Pénibilité au travail : le patronat désespère les syndicats

La quinzième séance de négociation n'a pas permis aux partenaires sociaux de rapprocher leurs positions. Le Medef refuse d'accéder à la revendication des syndicats d'instaurer un système de départ en retraite anticipée pour les salariés ayant connu des conditions de travail pénible.

C'est peu de dire que la négociation interprofessionnelle sur la pénibilité au travail s'enlise. La quinzième séance plénière, mercredi, d'une négociation entamée il y a trois ans, a abouti une nouvelle fois à une impasse. Alors que les syndicats veulent obtenir la mise en place d'un système de départ en retraite anticipée pour les salariés ayant effectué des travaux pénibles pendant tout ou partie de leur carrière, le patronat campe sur son refus. Les syndicats parlent de "recul" de la négociation, certains accusant le patronat de jouer la montre en espérant obtenir que ce sujet soit traité lors du rendez-vous sur la réforme des retraites prévu au printemps.

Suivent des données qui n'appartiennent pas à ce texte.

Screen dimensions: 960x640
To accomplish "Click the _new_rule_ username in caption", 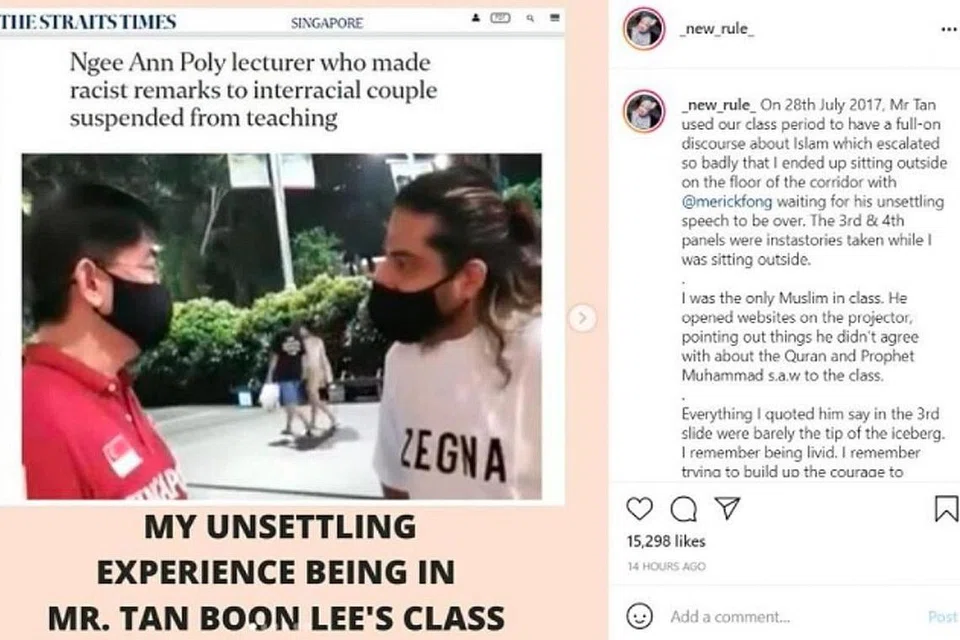I will (x=719, y=105).
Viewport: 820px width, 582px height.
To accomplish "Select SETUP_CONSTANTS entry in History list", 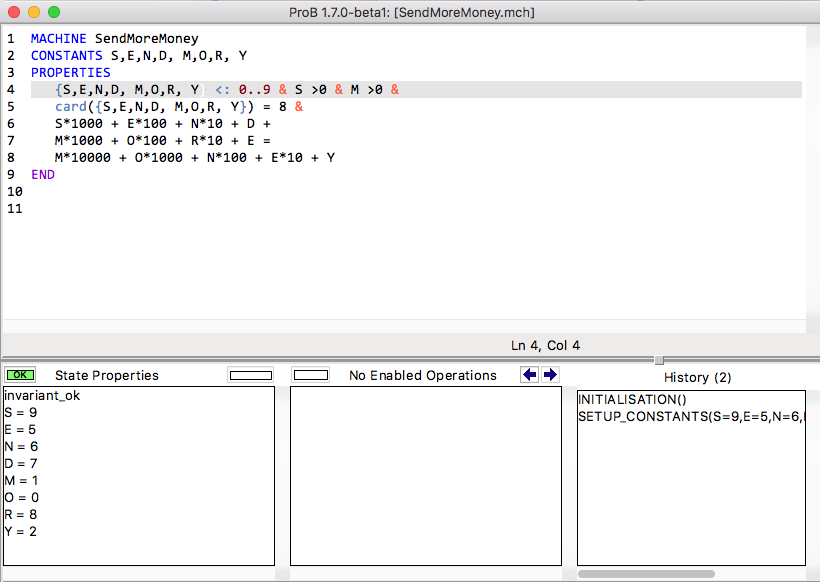I will pyautogui.click(x=690, y=416).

Lors de la précédente réunion, les syndicats avaient été stupéfaits d'entendre le représentant de la délégation patronale, François-Xavier Clédat, qui remplace Denis Gautier-Sauvagnac, mis en examen dans l'affaire de l'argent occulte de l'UIMM, nier le lien entre pénibilité au travail et espérance de vie. Pourtant, toutes les études scientifiques montrent non seulement que les ouvriers vivent moins longtemps - entre cinq et sept ans de moins - que les cadres, mais leurs années de vie en mauvaise santé sont plus fréquentes que parmi les catégories socio-professionnelles supérieures (1).

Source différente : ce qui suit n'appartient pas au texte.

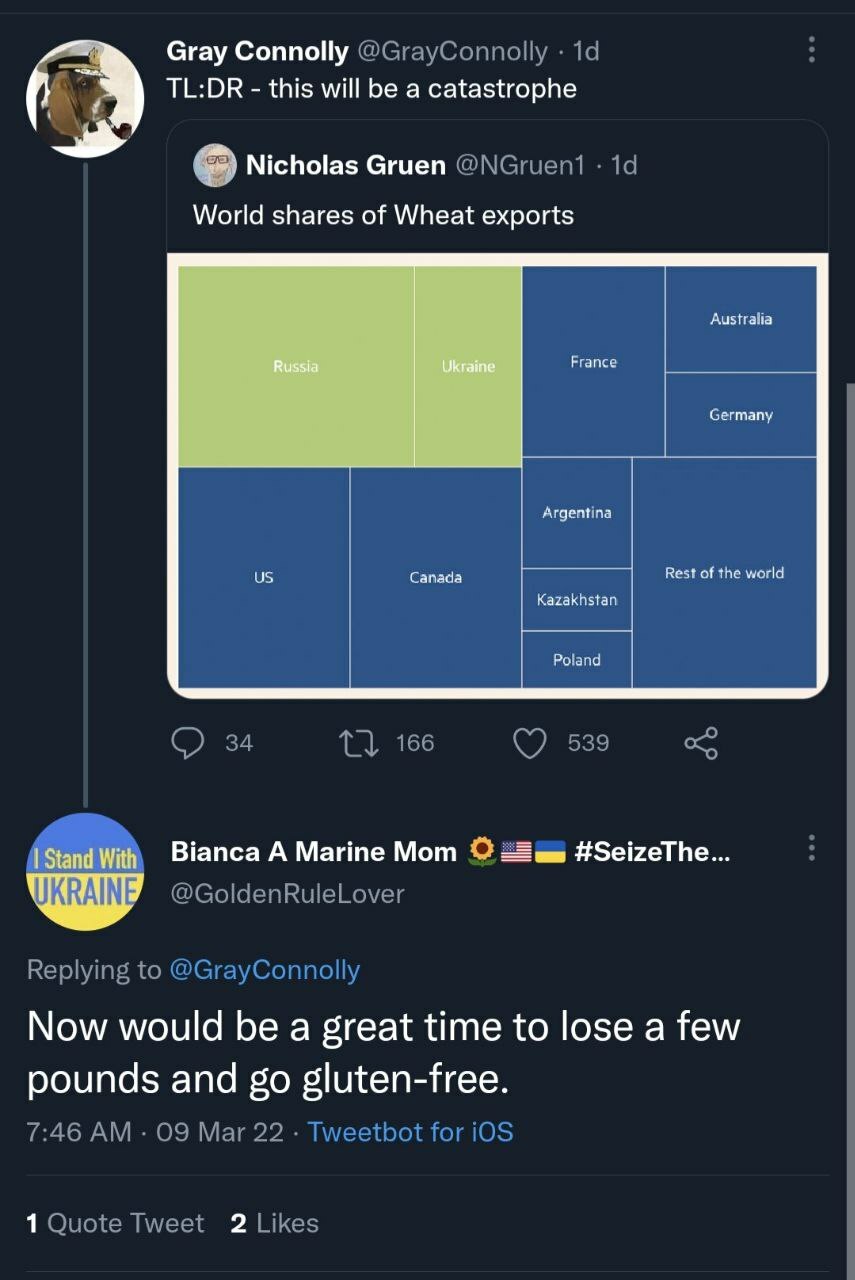Click the green Ukraine block in chart

[468, 366]
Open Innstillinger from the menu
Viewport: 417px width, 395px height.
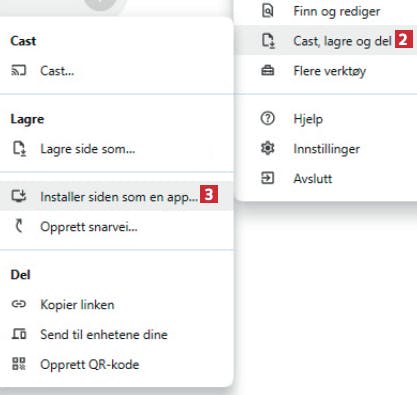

Le ministre du Travail, Xavier Bertrand, s'était dit "choqué" par l'attitude du négociateur patronal. Si bien que celui-ci a fait une mise au point mercredi. "Nous reconnaissons que la pénibilité a un impact sur certains salariés et nous avons proposé un dispositif pour en tenir compte", a déclaré François-Xavier Clédat. Pour autant, le nouveau texte patronal ne propose pas de dispositif de départ en retraite anticipée, mais seulement la possibilité d'un mi-temps en fin de carrière pour les salariés "cassés" par leur travail.

Sauf que, comme le souligne la CGT, les conditions d'accès à la proposition patronale sont tellement difficiles qu'"il faudra être le mouton à cinq pattes" pour pouvoir en bénéficier, car ce dispositif serait ouvert seulement aux salariés ayant accompli quarante années d'activité, dont trente ans d'exposition à des facteurs de pénibilité, et dix ans en cumulant trois des critères de pénibilité. Pour la CGT, qui propose une journée d'action le 4 mars pour exprimer sa "volonté de voir aboutir la négociation" sur la pénibilité au travail, les propositions patronales "frisent l'immoralité et l'irresponsabilité".

En outre, la proposition de mi-temps de fin carrière n'est pas financée par les entreprises, le patronat renvoyant à la solidarité nationale la rémunération de la période hors temps de travail. Pour le secrétaire général de la CFDT, François Chérèque, les propositions patronales de faire "travailler à mi-temps plus longtemps" ne sont "pas sérieuses". FO a de son côté dénoncé "la mauvaise volonté patronale" dans cette négociation, alors qu'"il y a urgence", puisque plus de 56% des salariés sont exposés à au moins une pénibilité physique dans leur emploi.

Patronat et syndicats se retrouveront le 4 mars pour une nouvelle séance de négociation.

(1) "La double peine des ouvriers, plus d'années d'incapactié au sein d'une vie plus courte", bulletin "Population et Sociétés" de janvier, publié par l'Institut national d'études démographiques (Ined).